### SET EXERCISE
Extract the passage of the article on paying board members of public institutions between "Two million something pay" and "fees, incentives etc.", inclusive.

### PAGE EXTRACT
Why pay the Board Members of Public Institutions?

I earlier wrote about How to select Officials to Public Corporations. We see these appointments from time-to-time from the congratulatory Facebook posts by their minions with a selfie taken with the appointee. It’s unbelievable how the Selection Panel managed to go through thousands of applications so fast. And if they actually did, why not appoint for all positions at once? But what amuses me the most is that some of the panel members themselves have taken up positions before their task is even complete!

It seems the President has partly done an organisational review as he issued an extraordinary gazette (No.2153/12 – 10/12/2019) specifying the ministries, their functions and respective institutions. It gives us a basic idea of the scale of operations. For the purpose of this article “Board Members” means the chairpersons and directors appointed from outside the formal Administrative Service.

Overzealous applicants

Unlike before when the ministers appointed their henchmen and family members, this time we see an attempt to appoint qualified “applicants” as board members. And we believe that all appointments are made only from the applicants. In other words these people applied to sincerely serve the Republic with their knowledge, skills and experience, which is rather admirable.

But since they are supposed to be so successful in their professional careers, they should be able to serve the Republic without any monthly salary paid by the Citizen’s treasury. For example, one of the most qualified appointments thus far has been to the board of ICTA. Some of the board members are highly successful entrepreneurs – who we are proud of and – who certainly do not need a monthly living from the Public.

Some of the appointees are former administrative servants who already receive a pension from the Public money. And some others are extremely wealthy individuals who certainly do not need to depend on Public money for their living. If there is somebody who still needs a monthly pay for their living from serving as a board member, then perhaps that person is not so successful in their career anyway. Which makes it questionable whether they are capable of making strategic decisions for Public Institutions in the first place.

Two million something pay package 

The citizens were shocked to learn that the chairperson of Sri Lanka Telecom and its subsidiaries had been paid some two million something rupees every month for the past who-knows-how-many years. Although it is commendable that the President has instructed to reduce it to some two hundred thousand rupees, the important finding here is that we don’t seem to have a standard remuneration structure for these boards whether as salaries, sitting fees, incentives etc.

While it is a citizen’s right to receive a reasonable pay for any work they do, we seriously need to be equitable here. Board membership is rarely and should not be a full-time job. They meet a few times a month for a few hours, go through financial and other performance data, discuss important strategic level matters, take collective decisions and pass it down to the Executives to implement. They are accountable to the Republic, but not responsible. At least that’s how it should be.

### Screen grounding entries
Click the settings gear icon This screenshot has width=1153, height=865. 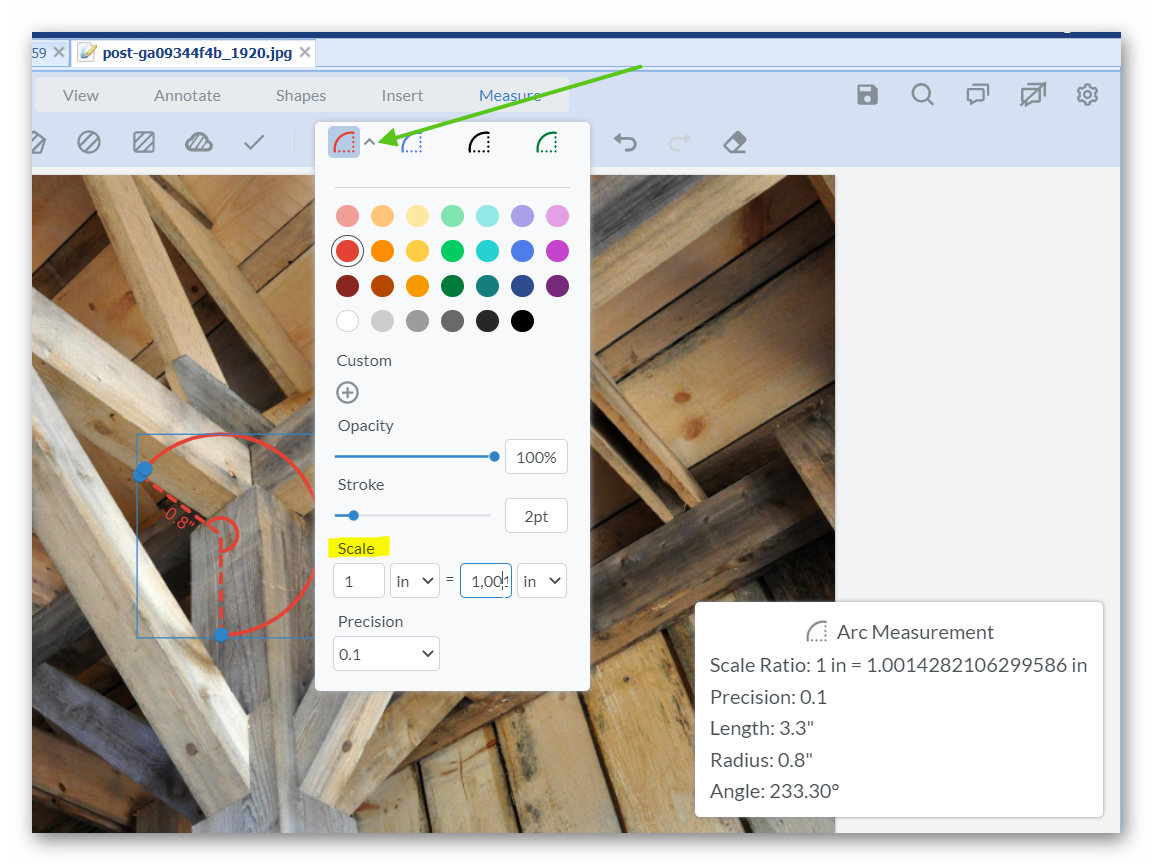point(1087,95)
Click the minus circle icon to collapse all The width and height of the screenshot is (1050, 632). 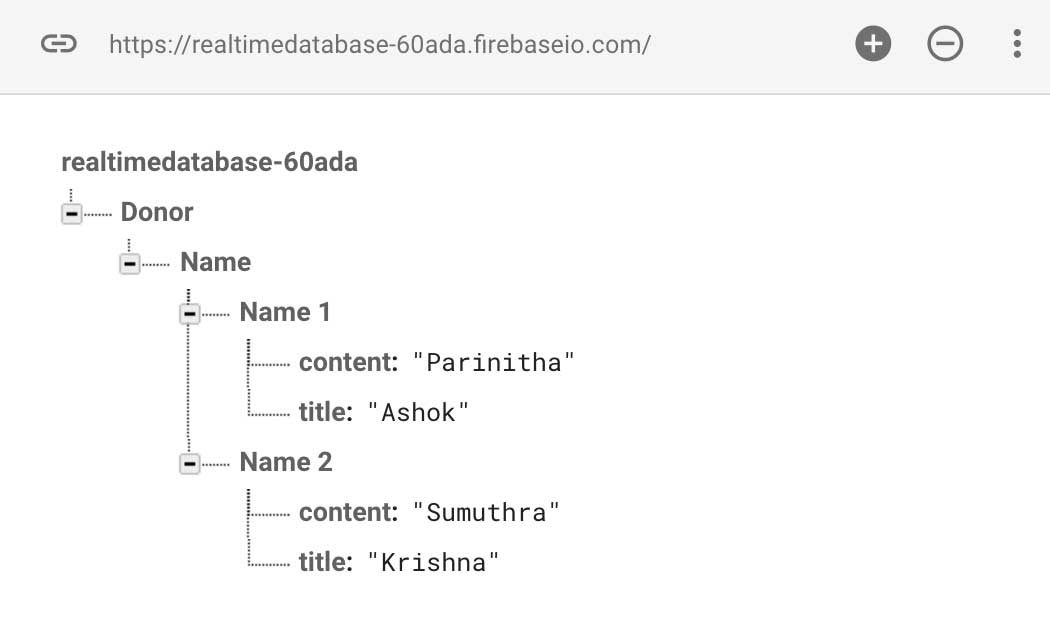(x=945, y=44)
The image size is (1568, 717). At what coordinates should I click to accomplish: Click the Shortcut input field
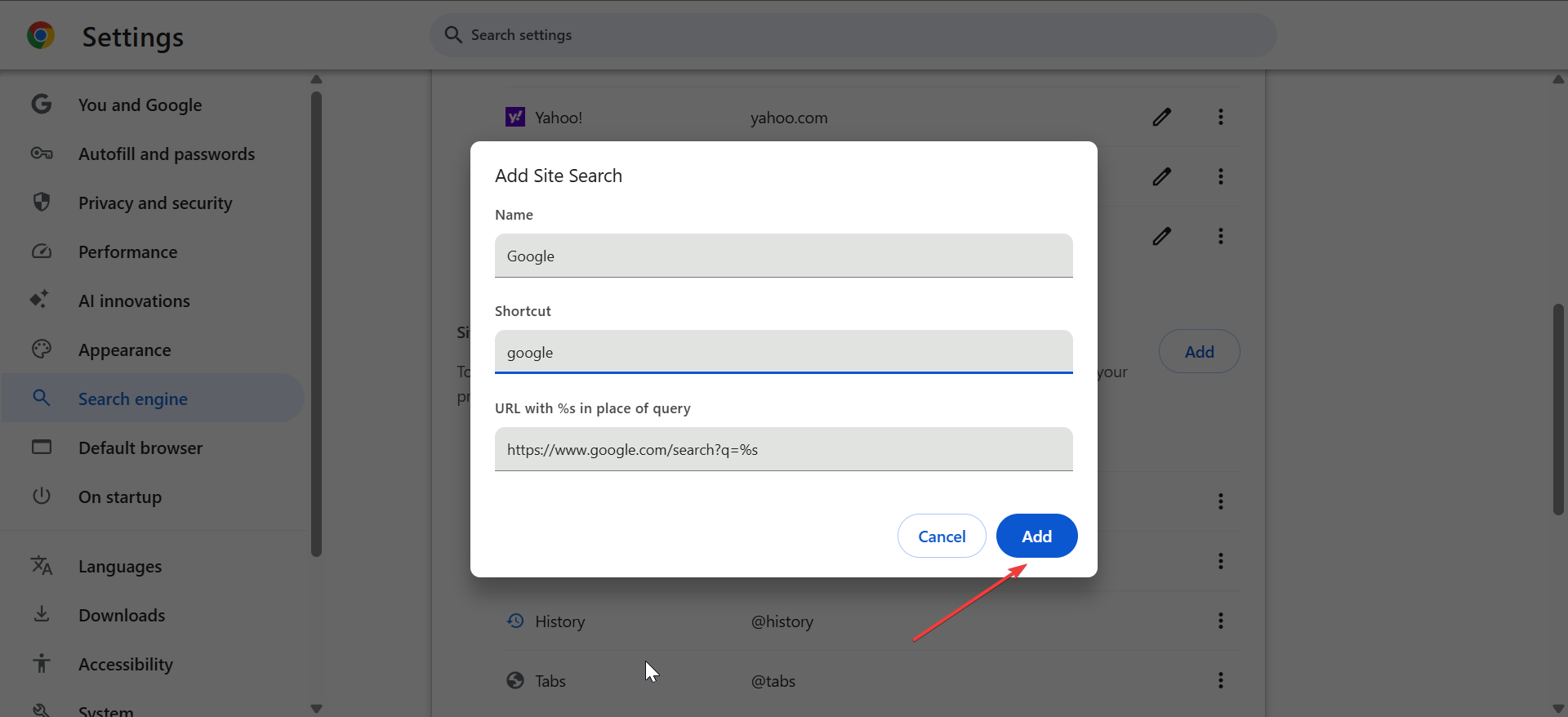click(x=783, y=352)
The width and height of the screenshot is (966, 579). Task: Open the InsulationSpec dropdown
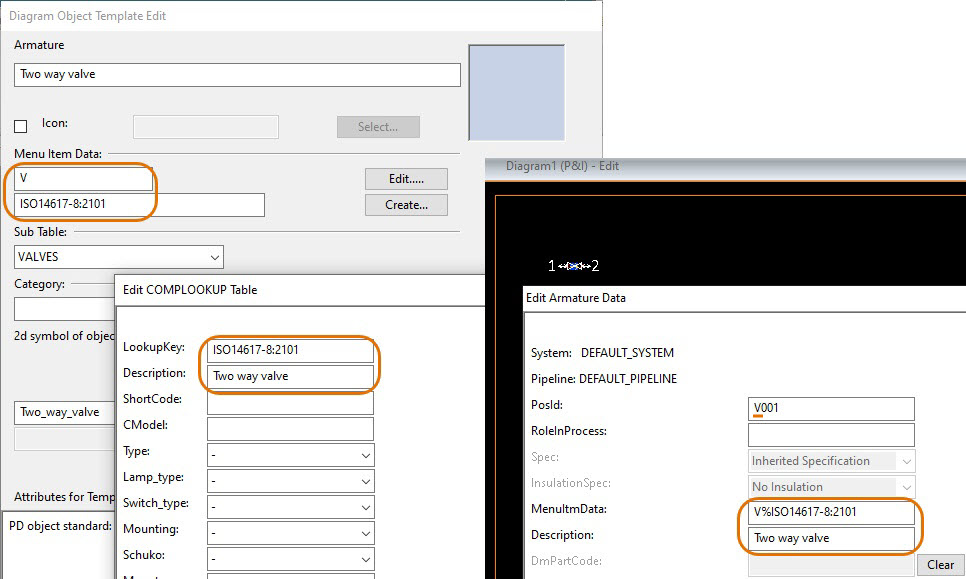[831, 487]
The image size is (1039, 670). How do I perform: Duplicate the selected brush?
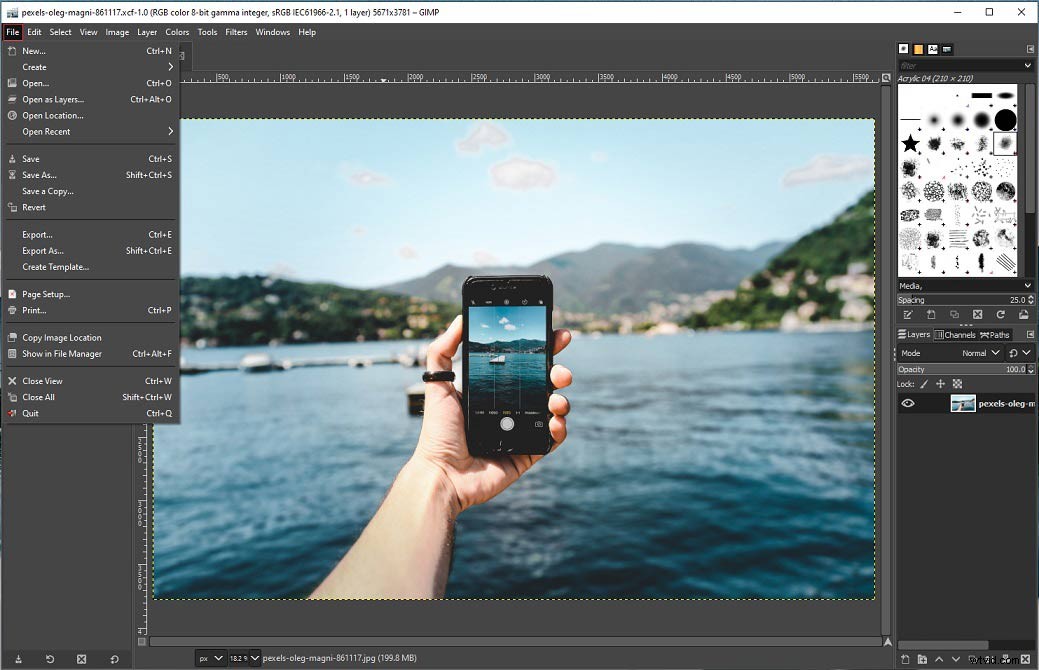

### EXERCISE RESULT
Two million something pay package 

The citizens were shocked to learn that the chairperson of Sri Lanka Telecom and its subsidiaries had been paid some two million something rupees every month for the past who-knows-how-many years. Although it is commendable that the President has instructed to reduce it to some two hundred thousand rupees, the important finding here is that we don’t seem to have a standard remuneration structure for these boards whether as salaries, sitting fees, incentives etc.